The sacred in the ordinary

Alfred Hitchcock said the movies are “life with the dull bits cut out.” Most of the content of our lives could make for a good cinematic drama. With the right director, those awkward first dances, betrayals in the family, the wedding that went wrong and the redemption of a career choice could all make for a good Netflix Series. The problem is that covers only 300 minutes of our lives. What about the rest of our lives the drama doesn’t include like washing dishes, taking walks, hunting?

This is the subject of a new book I’m reading, “liturgy of the ordinary.” The author, Tish Warren, seeks to help us see the sacredness God gives us each day. The psalmist once sang, “This is the day that the Lord has made. Let us rejoice and be glad in it” (Psalm 118:24). God counts each day blessed and each day unfolds with grace. There will be reasons to rejoice if we learn to pay attention to what God is up to during the more mundane duties of daily life. Annie Dillard once wrote, “How we spend our days is, of course, how we spend our lives.”

This morning, I rose for my ritual cup of coffee downstairs in the quiet of the house. I’m sure it was providential that I was reading this chapter on finding sacredness in the ordinary. I heard footsteps and to my surprise my daughter was dressed for school 45 minutes early. She looked at the book cover with a picture of a sandwich. She said, “Dad, you’re reading about peanut butter and jelly sandwiches?”

I said, “Well, no.

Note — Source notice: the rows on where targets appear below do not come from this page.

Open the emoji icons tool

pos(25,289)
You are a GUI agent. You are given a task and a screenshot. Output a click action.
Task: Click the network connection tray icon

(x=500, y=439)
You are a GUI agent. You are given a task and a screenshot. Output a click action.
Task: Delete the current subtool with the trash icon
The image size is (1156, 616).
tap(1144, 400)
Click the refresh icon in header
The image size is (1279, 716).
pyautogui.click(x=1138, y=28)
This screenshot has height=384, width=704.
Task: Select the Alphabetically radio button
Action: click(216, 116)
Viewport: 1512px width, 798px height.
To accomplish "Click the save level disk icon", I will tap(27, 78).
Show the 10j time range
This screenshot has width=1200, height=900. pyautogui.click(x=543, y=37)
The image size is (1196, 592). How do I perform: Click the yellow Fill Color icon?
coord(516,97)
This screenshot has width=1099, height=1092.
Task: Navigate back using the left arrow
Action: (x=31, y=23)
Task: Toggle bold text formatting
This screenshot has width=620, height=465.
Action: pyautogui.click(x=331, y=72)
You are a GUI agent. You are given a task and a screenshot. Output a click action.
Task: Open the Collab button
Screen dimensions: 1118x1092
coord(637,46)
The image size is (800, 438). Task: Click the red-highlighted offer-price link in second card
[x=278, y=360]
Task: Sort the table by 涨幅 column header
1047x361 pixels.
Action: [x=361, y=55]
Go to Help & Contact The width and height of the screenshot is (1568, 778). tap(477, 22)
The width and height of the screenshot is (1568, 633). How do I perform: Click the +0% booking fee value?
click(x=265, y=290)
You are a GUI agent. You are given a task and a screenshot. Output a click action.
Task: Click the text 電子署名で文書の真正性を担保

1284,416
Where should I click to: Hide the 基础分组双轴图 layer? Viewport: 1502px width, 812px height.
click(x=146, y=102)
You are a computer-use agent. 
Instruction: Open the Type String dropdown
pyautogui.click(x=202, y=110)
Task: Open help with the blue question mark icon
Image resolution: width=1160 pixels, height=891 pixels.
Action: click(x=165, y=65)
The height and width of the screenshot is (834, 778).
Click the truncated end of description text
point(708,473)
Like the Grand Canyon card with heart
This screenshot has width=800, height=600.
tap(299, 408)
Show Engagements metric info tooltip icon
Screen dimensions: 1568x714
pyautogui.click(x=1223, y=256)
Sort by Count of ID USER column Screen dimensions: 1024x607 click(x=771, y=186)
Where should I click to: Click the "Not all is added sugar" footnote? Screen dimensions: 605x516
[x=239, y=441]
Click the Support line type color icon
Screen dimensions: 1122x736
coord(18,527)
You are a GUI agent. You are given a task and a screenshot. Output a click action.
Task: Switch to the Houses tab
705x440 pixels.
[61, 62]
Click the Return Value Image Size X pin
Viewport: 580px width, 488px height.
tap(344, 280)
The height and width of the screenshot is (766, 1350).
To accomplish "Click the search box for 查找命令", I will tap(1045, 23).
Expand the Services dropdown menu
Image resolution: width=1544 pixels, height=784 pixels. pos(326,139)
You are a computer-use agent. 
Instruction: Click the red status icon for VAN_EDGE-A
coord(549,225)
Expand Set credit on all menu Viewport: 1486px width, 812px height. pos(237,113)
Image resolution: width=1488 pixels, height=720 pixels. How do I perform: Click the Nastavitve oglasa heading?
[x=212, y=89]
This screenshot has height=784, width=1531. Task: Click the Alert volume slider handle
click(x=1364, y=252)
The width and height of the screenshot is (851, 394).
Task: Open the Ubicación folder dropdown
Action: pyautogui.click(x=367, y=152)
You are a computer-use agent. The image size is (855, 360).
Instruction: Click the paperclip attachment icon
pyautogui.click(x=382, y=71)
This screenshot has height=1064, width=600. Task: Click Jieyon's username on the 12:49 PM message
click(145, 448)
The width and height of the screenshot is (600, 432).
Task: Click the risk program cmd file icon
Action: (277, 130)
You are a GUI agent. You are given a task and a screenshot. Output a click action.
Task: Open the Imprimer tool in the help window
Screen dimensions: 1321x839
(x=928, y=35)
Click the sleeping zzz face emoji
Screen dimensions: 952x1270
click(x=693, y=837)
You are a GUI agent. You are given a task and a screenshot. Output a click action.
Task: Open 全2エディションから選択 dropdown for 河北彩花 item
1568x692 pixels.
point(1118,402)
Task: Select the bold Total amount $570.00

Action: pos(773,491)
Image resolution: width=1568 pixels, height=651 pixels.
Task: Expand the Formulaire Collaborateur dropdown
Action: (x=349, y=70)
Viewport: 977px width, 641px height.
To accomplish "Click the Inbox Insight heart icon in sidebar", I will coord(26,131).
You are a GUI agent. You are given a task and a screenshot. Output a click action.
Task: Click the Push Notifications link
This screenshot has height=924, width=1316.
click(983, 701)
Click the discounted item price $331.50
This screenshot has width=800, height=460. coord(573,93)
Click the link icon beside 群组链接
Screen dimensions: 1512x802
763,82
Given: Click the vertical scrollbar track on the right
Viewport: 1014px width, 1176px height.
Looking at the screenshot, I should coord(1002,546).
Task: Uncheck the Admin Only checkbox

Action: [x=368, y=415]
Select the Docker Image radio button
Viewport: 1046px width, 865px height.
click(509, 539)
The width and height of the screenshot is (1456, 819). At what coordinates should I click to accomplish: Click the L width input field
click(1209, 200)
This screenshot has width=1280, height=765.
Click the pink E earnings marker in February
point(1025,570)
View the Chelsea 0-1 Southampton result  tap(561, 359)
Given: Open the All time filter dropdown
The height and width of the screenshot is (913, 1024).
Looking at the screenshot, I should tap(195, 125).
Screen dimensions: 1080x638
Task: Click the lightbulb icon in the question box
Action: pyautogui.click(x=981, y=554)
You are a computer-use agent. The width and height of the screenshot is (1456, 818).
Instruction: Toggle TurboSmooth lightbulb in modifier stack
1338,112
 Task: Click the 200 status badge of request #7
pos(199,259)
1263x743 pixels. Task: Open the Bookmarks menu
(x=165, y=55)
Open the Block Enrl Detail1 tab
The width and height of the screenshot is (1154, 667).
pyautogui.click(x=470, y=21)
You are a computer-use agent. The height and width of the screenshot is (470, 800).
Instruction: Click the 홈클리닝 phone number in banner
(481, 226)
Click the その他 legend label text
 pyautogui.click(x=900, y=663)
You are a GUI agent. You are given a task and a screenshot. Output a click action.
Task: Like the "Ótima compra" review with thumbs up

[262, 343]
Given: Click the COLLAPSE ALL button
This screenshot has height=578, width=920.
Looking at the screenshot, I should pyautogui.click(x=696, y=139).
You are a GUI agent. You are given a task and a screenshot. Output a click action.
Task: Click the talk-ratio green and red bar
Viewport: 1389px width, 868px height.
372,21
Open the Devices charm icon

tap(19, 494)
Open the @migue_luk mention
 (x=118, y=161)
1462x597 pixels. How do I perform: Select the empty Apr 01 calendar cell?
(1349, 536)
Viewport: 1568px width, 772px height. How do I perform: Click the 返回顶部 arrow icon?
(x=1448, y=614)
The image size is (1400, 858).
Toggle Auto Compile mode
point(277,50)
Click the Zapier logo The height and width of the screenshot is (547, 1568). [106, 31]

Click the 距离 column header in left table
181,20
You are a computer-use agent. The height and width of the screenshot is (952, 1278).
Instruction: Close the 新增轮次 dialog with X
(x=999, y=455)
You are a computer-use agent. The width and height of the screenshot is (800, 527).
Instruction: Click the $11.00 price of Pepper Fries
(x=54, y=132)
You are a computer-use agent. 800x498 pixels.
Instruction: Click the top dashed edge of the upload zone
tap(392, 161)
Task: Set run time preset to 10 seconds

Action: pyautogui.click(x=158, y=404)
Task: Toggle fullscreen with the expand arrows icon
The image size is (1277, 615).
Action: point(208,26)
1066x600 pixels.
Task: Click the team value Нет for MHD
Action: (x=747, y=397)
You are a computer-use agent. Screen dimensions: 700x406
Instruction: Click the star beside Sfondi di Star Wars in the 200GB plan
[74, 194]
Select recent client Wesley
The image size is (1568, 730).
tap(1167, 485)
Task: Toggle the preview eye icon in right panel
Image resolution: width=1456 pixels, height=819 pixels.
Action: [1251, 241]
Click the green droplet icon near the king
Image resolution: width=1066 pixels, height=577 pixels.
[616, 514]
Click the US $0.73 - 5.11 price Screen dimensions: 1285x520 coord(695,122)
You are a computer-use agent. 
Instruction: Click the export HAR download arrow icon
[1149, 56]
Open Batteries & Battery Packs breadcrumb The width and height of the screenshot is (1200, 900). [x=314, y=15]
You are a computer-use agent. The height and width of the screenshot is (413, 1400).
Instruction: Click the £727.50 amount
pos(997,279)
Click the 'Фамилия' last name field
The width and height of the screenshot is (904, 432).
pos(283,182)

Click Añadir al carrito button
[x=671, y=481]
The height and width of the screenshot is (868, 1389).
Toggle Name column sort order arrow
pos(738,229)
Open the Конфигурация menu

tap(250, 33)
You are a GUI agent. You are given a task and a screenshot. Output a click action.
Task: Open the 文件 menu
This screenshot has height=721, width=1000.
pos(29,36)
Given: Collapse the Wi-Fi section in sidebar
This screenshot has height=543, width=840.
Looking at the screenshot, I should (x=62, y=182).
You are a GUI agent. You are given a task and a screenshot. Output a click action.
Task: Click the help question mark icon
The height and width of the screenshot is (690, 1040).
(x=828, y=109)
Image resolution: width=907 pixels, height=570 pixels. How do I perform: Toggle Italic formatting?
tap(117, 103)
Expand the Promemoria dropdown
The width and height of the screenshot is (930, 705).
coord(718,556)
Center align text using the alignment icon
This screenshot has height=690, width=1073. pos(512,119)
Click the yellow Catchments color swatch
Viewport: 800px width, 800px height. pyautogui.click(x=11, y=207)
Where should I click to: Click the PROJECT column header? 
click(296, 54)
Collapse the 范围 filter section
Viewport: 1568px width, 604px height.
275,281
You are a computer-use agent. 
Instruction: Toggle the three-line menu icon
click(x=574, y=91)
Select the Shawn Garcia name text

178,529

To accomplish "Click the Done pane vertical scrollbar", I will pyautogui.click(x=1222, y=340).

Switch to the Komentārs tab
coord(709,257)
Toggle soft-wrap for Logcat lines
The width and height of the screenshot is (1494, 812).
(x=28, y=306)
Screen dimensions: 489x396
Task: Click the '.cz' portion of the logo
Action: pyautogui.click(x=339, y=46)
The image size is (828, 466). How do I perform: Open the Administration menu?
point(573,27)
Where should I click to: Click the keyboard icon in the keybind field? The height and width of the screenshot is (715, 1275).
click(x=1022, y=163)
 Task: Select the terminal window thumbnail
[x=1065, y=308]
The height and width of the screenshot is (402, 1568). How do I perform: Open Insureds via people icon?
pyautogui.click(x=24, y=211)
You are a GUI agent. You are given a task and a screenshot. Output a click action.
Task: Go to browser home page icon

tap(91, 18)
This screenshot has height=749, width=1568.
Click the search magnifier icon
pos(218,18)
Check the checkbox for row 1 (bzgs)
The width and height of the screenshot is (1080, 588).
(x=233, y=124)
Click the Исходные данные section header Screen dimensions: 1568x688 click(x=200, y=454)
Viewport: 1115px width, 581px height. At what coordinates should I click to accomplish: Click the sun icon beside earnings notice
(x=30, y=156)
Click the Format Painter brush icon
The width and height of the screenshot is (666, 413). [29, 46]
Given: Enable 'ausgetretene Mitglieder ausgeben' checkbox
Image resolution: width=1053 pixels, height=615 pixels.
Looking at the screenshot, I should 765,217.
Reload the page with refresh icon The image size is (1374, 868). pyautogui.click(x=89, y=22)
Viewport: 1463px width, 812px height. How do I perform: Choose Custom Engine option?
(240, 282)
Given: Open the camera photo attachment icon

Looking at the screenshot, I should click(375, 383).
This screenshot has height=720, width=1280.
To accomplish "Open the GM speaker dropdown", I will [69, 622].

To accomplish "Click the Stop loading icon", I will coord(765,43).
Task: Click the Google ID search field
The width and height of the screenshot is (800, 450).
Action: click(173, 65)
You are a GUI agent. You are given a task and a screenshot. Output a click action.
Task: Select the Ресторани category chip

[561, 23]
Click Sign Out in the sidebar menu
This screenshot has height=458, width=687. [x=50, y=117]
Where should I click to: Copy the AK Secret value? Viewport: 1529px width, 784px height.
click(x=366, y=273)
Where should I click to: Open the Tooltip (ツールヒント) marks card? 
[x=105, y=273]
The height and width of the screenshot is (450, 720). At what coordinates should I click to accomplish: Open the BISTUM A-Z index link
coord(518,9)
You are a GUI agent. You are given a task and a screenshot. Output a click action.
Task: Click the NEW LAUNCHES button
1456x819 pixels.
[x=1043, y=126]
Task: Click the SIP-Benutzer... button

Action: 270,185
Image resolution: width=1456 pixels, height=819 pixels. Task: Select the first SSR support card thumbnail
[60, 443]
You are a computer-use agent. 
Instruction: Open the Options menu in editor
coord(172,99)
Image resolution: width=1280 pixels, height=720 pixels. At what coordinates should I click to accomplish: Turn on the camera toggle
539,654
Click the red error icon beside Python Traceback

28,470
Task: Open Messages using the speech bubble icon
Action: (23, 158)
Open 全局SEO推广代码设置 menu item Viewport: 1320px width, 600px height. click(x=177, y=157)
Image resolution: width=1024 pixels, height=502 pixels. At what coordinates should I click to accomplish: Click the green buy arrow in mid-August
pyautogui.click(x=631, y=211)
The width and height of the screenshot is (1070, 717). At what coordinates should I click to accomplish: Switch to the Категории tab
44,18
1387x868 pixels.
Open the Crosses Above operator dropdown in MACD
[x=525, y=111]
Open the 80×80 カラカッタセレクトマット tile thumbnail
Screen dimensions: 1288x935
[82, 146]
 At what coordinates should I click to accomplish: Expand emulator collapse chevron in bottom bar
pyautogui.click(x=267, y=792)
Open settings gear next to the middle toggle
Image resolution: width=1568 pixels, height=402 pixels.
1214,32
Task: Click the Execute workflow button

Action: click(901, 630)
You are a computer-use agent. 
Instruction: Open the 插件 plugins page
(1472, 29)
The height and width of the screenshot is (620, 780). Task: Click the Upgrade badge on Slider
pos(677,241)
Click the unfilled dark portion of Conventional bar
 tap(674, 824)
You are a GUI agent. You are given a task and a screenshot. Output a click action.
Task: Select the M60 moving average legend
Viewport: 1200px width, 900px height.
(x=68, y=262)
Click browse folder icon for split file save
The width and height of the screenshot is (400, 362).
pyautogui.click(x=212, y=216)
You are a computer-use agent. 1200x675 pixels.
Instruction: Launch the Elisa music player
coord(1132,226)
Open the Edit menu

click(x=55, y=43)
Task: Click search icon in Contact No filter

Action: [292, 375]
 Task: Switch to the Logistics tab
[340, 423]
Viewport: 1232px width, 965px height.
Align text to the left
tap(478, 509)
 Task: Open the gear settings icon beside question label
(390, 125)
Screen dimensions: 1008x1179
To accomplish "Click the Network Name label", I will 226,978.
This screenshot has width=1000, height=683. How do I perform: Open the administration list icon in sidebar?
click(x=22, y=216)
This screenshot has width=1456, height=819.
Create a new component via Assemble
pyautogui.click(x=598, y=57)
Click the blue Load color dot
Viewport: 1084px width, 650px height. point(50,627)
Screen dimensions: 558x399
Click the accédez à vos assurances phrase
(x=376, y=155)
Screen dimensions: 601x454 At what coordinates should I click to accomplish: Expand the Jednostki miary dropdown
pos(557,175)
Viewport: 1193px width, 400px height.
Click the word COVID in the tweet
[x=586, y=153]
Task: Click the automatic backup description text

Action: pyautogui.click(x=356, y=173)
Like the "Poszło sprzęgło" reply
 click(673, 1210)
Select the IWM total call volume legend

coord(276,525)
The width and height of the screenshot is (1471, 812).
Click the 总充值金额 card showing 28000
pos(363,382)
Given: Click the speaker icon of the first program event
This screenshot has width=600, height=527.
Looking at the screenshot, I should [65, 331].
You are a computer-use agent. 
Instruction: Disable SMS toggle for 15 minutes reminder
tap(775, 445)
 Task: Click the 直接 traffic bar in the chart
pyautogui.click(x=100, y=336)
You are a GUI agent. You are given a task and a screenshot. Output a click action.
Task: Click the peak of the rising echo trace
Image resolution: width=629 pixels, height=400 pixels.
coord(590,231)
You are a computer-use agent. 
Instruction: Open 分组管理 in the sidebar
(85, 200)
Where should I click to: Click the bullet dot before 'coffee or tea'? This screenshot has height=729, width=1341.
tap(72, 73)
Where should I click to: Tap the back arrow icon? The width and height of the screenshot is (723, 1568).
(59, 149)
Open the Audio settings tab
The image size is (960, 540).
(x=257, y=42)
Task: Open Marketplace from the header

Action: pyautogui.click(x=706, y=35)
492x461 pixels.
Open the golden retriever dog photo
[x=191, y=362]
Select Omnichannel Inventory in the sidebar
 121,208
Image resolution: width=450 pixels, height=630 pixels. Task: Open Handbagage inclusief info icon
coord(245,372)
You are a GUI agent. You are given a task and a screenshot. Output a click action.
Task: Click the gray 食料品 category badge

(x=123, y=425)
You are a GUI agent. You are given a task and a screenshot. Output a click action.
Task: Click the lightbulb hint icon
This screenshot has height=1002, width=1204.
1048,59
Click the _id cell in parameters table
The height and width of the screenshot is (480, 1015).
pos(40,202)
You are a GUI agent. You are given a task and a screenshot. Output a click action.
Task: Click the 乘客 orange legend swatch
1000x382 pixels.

Ok. Sure.”

“Well, let me tell you how to jelly is made.”

For the next 45 seconds, I learned everything my 7 year old could teach me about making jelly. For the next 30 minutes, we simply talked without the hurry of morning routines.

Indeed, the ordinary is sacred. Jesus taught his disciples in John 10:10, “I came that they may have life and have it abundantly.” May we all see today the sacredness of the ordinary.